Paris and the surrounding region, where three million passengers take the train every day, remained the worst-hit area, the SNCF said on Thursday, but it claimed that more trains were running throughout the country than on the first day of the strike.
According to the SNCF:
- Half of TGV high-speed trains between the north and the Atlantic coast were running;
- Sixty per cent of trains in eastern France were running;
- Eurostar and trains to Germany were running normally;
- A third of trains to Spain were running;
- Three-quarters of Thalys to Belgium and Holland were running;
- Only one-third of RER trains linking Paris to the suburbs and other mainline services were running in the Ile de France region, although the metro is unaffected by the strike.
Mass meetings of strikers on Wednesday evening voted overwhelmingly to continue the strike for another 24 hours, unions said.

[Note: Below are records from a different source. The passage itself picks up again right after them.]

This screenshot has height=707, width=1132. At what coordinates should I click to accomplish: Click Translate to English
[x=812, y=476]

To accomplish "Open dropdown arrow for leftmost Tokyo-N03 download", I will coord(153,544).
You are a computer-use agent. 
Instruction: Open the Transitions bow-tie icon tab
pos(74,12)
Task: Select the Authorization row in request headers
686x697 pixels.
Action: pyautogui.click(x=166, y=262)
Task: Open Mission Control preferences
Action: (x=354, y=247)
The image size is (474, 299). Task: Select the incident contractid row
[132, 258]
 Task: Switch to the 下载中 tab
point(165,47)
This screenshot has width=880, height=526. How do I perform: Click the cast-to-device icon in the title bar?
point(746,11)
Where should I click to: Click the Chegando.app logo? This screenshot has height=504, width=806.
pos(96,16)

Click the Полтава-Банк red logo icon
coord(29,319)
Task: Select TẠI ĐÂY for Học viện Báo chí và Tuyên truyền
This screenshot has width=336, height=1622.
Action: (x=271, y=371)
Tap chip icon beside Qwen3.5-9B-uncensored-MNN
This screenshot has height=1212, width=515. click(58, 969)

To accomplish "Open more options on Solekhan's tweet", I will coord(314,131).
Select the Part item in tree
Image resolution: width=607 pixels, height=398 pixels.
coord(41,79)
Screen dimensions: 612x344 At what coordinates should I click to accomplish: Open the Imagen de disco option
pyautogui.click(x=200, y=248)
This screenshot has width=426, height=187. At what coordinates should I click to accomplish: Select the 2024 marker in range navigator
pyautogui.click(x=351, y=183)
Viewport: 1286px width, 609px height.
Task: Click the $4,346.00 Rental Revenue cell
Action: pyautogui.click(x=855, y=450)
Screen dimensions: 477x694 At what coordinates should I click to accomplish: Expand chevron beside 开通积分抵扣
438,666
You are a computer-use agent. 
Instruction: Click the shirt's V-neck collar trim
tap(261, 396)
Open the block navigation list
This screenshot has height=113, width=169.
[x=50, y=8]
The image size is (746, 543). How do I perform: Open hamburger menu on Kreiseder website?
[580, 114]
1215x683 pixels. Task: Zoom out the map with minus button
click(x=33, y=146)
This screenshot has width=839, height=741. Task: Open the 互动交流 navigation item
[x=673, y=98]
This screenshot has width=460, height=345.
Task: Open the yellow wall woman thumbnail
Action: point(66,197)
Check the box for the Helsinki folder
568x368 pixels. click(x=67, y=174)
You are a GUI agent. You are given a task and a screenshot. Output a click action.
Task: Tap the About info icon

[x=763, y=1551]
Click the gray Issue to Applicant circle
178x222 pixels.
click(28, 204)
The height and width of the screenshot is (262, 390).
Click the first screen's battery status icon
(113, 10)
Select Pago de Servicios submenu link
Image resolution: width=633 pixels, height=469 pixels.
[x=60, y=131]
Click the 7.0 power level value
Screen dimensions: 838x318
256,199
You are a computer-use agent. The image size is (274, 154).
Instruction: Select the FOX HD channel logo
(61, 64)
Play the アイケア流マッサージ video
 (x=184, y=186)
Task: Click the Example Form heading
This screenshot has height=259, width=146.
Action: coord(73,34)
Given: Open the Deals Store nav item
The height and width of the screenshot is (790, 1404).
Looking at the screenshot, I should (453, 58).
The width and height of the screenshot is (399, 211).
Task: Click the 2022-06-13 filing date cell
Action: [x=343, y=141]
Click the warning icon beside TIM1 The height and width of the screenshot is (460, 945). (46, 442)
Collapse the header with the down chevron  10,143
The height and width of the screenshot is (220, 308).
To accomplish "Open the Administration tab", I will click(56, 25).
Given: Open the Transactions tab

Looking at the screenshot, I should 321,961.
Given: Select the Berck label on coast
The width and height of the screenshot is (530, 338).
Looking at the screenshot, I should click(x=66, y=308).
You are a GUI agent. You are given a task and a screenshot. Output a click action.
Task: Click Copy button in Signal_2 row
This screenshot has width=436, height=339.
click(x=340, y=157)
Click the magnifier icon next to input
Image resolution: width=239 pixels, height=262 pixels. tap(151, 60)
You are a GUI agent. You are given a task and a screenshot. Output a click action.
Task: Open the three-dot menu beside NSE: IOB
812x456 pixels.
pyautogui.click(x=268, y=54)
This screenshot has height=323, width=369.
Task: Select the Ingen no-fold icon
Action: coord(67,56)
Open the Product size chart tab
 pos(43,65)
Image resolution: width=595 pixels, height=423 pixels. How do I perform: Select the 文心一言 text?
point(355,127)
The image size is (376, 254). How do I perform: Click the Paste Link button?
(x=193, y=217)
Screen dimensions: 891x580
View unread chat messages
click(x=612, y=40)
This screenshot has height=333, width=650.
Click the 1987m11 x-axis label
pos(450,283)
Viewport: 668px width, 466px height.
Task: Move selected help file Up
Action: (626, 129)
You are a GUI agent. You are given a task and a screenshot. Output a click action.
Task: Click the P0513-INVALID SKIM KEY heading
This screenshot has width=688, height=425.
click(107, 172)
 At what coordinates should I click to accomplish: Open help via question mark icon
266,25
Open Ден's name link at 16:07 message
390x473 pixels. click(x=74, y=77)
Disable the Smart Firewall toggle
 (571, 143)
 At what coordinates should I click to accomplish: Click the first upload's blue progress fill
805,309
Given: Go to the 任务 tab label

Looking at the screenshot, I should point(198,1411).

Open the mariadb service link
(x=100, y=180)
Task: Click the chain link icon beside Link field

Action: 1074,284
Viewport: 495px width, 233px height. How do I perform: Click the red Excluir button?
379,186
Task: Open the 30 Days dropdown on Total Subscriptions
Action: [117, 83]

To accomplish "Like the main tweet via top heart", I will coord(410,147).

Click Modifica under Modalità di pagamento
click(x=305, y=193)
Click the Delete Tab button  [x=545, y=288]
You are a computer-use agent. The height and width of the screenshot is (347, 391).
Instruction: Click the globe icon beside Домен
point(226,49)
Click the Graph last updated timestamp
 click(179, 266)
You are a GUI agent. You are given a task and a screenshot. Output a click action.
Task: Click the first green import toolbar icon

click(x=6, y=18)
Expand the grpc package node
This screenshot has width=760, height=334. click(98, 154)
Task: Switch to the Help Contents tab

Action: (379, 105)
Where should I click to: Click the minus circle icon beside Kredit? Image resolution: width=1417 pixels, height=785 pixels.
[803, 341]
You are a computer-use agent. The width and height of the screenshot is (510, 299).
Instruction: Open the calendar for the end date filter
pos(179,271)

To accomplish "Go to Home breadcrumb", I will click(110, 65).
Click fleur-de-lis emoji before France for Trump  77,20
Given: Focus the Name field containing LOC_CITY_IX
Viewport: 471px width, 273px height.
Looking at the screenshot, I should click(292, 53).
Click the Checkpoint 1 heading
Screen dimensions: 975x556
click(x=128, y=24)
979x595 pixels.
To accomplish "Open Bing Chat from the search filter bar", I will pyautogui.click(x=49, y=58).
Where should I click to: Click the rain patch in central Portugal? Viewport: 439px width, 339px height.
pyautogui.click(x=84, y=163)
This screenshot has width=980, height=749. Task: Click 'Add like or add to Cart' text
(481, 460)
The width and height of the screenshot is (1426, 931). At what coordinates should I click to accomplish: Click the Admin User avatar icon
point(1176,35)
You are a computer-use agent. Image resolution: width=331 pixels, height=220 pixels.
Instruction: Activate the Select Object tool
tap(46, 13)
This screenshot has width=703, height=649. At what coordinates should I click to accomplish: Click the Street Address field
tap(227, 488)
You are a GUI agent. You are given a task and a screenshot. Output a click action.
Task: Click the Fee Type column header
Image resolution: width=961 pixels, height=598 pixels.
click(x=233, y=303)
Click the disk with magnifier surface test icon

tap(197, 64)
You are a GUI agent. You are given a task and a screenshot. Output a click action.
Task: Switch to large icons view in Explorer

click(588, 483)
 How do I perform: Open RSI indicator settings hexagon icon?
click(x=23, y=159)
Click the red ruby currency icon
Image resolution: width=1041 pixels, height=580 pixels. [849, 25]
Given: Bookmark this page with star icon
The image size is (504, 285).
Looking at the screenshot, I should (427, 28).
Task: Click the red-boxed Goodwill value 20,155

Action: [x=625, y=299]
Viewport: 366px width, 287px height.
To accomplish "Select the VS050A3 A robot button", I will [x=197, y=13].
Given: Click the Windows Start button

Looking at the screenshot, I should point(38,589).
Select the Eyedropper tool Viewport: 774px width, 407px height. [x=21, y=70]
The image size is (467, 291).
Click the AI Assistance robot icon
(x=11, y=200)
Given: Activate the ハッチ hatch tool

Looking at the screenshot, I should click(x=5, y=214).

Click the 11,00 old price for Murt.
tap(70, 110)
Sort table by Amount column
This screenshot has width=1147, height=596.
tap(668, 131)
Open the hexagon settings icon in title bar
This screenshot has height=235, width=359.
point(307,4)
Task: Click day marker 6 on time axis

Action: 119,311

Cuvillier met unions on Wednesday evening, bringing forward a meeting scheduled for Thursday afternoon, and was to see them again on Thursday morning with an “orientation document”.
Didier Garrel, the leader of the largest union, the CGT, said the meeting had been a “constructive exchange”, but found that the minister was “trapped between the railworkers’ demand and the demands of Bercy (the finance ministry]”.
A smaller union, the Unsa, which did not support the current strike, is to call for another stoppage on 17 June if the negotiations do not lead to agreement.
The unions claim that a proposed law that will merge the two rail companies, the SNCF and RFF, does not go far enough and believe that plans to reduce the network’s debts will affect their members’ conditions.
They also fear plans to open it up to competition will mean privatisation and a decline in services.
In every European country where liberalisation has taken place, it has “led to a decline in quality and safety and an explosion of ticket prices”.